=== REQUEST ===
Put every item below into a two-column Markdown table, with the row number under "Row" and the full line under "Line". Leave out the blank lines.

=== RAW RECORDS ===
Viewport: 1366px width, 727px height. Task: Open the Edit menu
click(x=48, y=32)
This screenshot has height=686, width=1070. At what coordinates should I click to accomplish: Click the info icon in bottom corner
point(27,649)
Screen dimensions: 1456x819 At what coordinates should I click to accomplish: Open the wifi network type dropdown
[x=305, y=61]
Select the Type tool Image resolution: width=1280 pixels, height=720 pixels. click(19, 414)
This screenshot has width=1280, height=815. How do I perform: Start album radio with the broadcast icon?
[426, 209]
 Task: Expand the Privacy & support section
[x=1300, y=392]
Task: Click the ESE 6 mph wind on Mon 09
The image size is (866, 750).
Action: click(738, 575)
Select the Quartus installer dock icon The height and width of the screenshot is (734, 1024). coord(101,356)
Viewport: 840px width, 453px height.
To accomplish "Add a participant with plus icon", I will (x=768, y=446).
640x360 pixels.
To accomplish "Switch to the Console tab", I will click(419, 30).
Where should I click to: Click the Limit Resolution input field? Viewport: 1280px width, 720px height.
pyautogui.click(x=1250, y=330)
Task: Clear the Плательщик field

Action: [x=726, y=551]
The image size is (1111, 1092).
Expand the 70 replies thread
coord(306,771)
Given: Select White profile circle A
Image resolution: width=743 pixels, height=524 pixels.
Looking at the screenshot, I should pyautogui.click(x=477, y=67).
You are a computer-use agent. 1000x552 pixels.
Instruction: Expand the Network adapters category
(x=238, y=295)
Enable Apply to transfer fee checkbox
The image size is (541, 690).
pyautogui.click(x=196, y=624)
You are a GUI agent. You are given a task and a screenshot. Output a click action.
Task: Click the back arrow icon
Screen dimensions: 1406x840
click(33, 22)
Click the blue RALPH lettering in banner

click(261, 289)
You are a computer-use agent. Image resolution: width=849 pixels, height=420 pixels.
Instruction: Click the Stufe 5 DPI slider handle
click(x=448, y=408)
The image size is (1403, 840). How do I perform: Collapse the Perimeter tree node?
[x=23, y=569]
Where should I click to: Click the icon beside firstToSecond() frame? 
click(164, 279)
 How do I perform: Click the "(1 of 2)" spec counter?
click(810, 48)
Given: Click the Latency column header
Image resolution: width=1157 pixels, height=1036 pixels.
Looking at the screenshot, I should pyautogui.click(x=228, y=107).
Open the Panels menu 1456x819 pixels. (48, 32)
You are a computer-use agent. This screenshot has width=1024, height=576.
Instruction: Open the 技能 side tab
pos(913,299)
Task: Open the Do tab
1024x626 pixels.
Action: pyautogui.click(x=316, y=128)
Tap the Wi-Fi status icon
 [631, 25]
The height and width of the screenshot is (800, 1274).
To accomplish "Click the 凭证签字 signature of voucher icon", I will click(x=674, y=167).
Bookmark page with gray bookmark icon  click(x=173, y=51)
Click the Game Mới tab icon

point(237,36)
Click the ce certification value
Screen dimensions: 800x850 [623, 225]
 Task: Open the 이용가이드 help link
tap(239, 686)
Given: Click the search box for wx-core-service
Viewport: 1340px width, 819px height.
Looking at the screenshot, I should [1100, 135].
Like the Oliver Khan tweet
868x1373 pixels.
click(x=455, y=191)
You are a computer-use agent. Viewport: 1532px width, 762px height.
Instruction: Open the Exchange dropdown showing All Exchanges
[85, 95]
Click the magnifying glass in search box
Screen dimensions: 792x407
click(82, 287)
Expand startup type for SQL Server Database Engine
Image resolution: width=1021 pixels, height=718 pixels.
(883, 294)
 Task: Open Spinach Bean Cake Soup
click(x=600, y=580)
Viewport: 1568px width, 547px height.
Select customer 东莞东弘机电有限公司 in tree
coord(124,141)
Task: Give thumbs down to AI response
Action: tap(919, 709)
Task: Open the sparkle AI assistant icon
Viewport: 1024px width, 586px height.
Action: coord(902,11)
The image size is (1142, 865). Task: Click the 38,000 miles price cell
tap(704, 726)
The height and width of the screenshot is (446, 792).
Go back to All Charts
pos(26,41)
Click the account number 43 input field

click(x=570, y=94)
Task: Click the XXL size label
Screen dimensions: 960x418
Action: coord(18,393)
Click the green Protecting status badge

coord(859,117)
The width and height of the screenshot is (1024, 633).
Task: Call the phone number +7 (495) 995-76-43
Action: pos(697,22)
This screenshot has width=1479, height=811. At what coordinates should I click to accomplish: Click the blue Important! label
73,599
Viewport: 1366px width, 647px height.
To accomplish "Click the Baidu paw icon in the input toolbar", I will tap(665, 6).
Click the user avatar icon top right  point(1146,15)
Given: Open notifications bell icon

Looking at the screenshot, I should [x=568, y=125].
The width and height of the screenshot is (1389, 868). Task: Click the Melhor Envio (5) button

=== EXERCISE ANSWER ===
| Row | Line |
|---|---|
| 1 | Viewport: 1366px width, 727px height. Task: Open the Edit menu |
| 2 | click(x=48, y=32) |
| 3 | This screenshot has height=686, width=1070. At what coordinates should I click to accomplish: Click the info icon in bottom corner |
| 4 | point(27,649) |
| 5 | Screen dimensions: 1456x819 At what coordinates should I click to accomplish: Open the wifi network type dropdown |
| 6 | [x=305, y=61] |
| 7 | Select the Type tool Image resolution: width=1280 pixels, height=720 pixels. click(19, 414) |
| 8 | This screenshot has width=1280, height=815. How do I perform: Start album radio with the broadcast icon? |
| 9 | [426, 209] |
| 10 |  Task: Expand the Privacy & support section |
| 11 | [x=1300, y=392] |
| 12 | Task: Click the ESE 6 mph wind on Mon 09 |
| 13 | The image size is (866, 750). |
| 14 | Action: click(738, 575) |
| 15 | Select the Quartus installer dock icon The height and width of the screenshot is (734, 1024). coord(101,356) |
| 16 | Viewport: 840px width, 453px height. |
| 17 | To accomplish "Add a participant with plus icon", I will (x=768, y=446). |
| 18 | 640x360 pixels. |
| 19 | To accomplish "Switch to the Console tab", I will click(419, 30). |
| 20 | Where should I click to: Click the Limit Resolution input field? Viewport: 1280px width, 720px height. |
| 21 | pyautogui.click(x=1250, y=330) |
| 22 | Task: Clear the Плательщик field |
| 23 | Action: [x=726, y=551] |
| 24 | The image size is (1111, 1092). |
| 25 | Expand the 70 replies thread |
| 26 | coord(306,771) |
| 27 | Given: Select White profile circle A |
| 28 | Image resolution: width=743 pixels, height=524 pixels. |
| 29 | Looking at the screenshot, I should pyautogui.click(x=477, y=67). |
| 30 | You are a computer-use agent. 1000x552 pixels. |
| 31 | Instruction: Expand the Network adapters category |
| 32 | (x=238, y=295) |
| 33 | Enable Apply to transfer fee checkbox |
| 34 | The image size is (541, 690). |
| 35 | pyautogui.click(x=196, y=624) |
| 36 | You are a GUI agent. You are given a task and a screenshot. Output a click action. |
| 37 | Task: Click the back arrow icon |
| 38 | Screen dimensions: 1406x840 |
| 39 | click(33, 22) |
| 40 | Click the blue RALPH lettering in banner |
| 41 | click(261, 289) |
| 42 | You are a computer-use agent. Image resolution: width=849 pixels, height=420 pixels. |
| 43 | Instruction: Click the Stufe 5 DPI slider handle |
| 44 | click(x=448, y=408) |
| 45 | The image size is (1403, 840). How do I perform: Collapse the Perimeter tree node? |
| 46 | [x=23, y=569] |
| 47 | Where should I click to: Click the icon beside firstToSecond() frame?  |
| 48 | click(164, 279) |
| 49 |  How do I perform: Click the "(1 of 2)" spec counter? |
| 50 | click(810, 48) |
| 51 | Given: Click the Latency column header |
| 52 | Image resolution: width=1157 pixels, height=1036 pixels. |
| 53 | Looking at the screenshot, I should pyautogui.click(x=228, y=107). |
| 54 | Open the Panels menu 1456x819 pixels. (48, 32) |
| 55 | You are a computer-use agent. This screenshot has width=1024, height=576. |
| 56 | Instruction: Open the 技能 side tab |
| 57 | pos(913,299) |
| 58 | Task: Open the Do tab |
| 59 | 1024x626 pixels. |
| 60 | Action: pyautogui.click(x=316, y=128) |
| 61 | Tap the Wi-Fi status icon |
| 62 |  [631, 25] |
| 63 | The height and width of the screenshot is (800, 1274). |
| 64 | To accomplish "Click the 凭证签字 signature of voucher icon", I will click(x=674, y=167). |
| 65 | Bookmark page with gray bookmark icon  click(x=173, y=51) |
| 66 | Click the Game Mới tab icon |
| 67 | point(237,36) |
| 68 | Click the ce certification value |
| 69 | Screen dimensions: 800x850 [623, 225] |
| 70 |  Task: Open the 이용가이드 help link |
| 71 | tap(239, 686) |
| 72 | Given: Click the search box for wx-core-service |
| 73 | Viewport: 1340px width, 819px height. |
| 74 | Looking at the screenshot, I should [1100, 135]. |
| 75 | Like the Oliver Khan tweet |
| 76 | 868x1373 pixels. |
| 77 | click(x=455, y=191) |
| 78 | You are a computer-use agent. Viewport: 1532px width, 762px height. |
| 79 | Instruction: Open the Exchange dropdown showing All Exchanges |
| 80 | [85, 95] |
| 81 | Click the magnifying glass in search box |
| 82 | Screen dimensions: 792x407 |
| 83 | click(82, 287) |
| 84 | Expand startup type for SQL Server Database Engine |
| 85 | Image resolution: width=1021 pixels, height=718 pixels. |
| 86 | (883, 294) |
| 87 |  Task: Open Spinach Bean Cake Soup |
| 88 | click(x=600, y=580) |
| 89 | Viewport: 1568px width, 547px height. |
| 90 | Select customer 东莞东弘机电有限公司 in tree |
| 91 | coord(124,141) |
| 92 | Task: Give thumbs down to AI response |
| 93 | Action: tap(919, 709) |
| 94 | Task: Open the sparkle AI assistant icon |
| 95 | Viewport: 1024px width, 586px height. |
| 96 | Action: coord(902,11) |
| 97 | The image size is (1142, 865). Task: Click the 38,000 miles price cell |
| 98 | tap(704, 726) |
| 99 | The height and width of the screenshot is (446, 792). |
| 100 | Go back to All Charts |
| 101 | pos(26,41) |
| 102 | Click the account number 43 input field |
| 103 | click(x=570, y=94) |
| 104 | Task: Click the XXL size label |
| 105 | Screen dimensions: 960x418 |
| 106 | Action: coord(18,393) |
| 107 | Click the green Protecting status badge |
| 108 | coord(859,117) |
| 109 | The width and height of the screenshot is (1024, 633). |
| 110 | Task: Call the phone number +7 (495) 995-76-43 |
| 111 | Action: pos(697,22) |
| 112 | This screenshot has width=1479, height=811. At what coordinates should I click to accomplish: Click the blue Important! label |
| 113 | 73,599 |
| 114 | Viewport: 1366px width, 647px height. |
| 115 | To accomplish "Click the Baidu paw icon in the input toolbar", I will tap(665, 6). |
| 116 | Click the user avatar icon top right  point(1146,15) |
| 117 | Given: Open notifications bell icon |
| 118 | Looking at the screenshot, I should [x=568, y=125]. |
| 119 | The width and height of the screenshot is (1389, 868). Task: Click the Melhor Envio (5) button |